Es ist noch weitgehend offen, wie die technische Umsetzung der Maßnahmen aussieht. „Bis zum Oktober 2024 sind Vorschläge zur technischen Realisation der Bundesnetzagentur vorzulegen.“, so Michael Weise. Es brauche Lösungen für eine Reihe von Eckpunkten bei der Integration der steuerbaren Verbrauchseinrichtungen: 

  • Erarbeitung einer passende Netzzustandsermittlung, 
  • die technische Möglichkeit einer effektiven Reduzierung des netzwirksamen Leistungsbezugs im jeweiligen Netzbereich, 
  • Sicherstellung des sicheren Mindestbezug von 4,2 KWh,  
  • und die Umsetzung einer Direktansteuerung der Netze und Verbrauchseinrichtungen durch ein geeignetes Energiemanagement-Systems. 

Es gibt also noch viel zu tun, bis der Paragraf 14a in der Praxis umgesetzt werden kann. 
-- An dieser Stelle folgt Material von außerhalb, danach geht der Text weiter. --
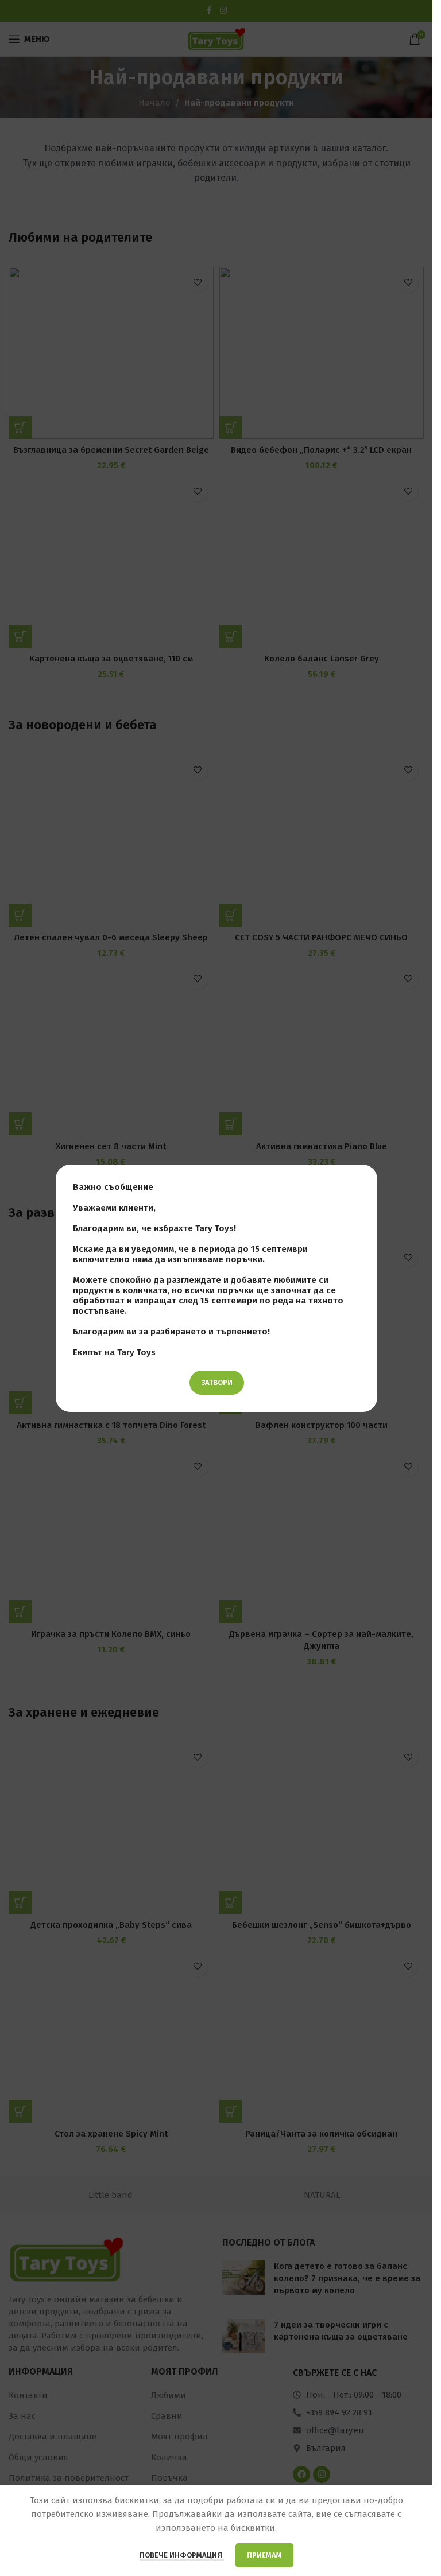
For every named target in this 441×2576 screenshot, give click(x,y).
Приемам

Dr. Michael Weise ist Partner bei Becker Büttner Held, eine der führenden Kanzleien für Energie- und Infrastrukturwirtschaft mit Sitz in München. Der Janitza® EXPERT TALK in Lahnau war der zweite Seminartag dieser Art in 2024. Janitza bietet die Talks außerdem in Osnabrück (11. Juni) und München an (17. September). Bei den Tagesveranstaltungen treffen interessierte Fachleute aus der Praxis auf Fachexperten, die tiefgreifende Einblicke in aktuelle Themen rund um Energieüberwachung und Netzqualität bieten. Der Fokus liegt auf einem lebendigen Erfahrungsaustausch zwischen den Teilnehmern sowie auf Fachvorträgen, die das neuste Wissen der Branche vermitteln.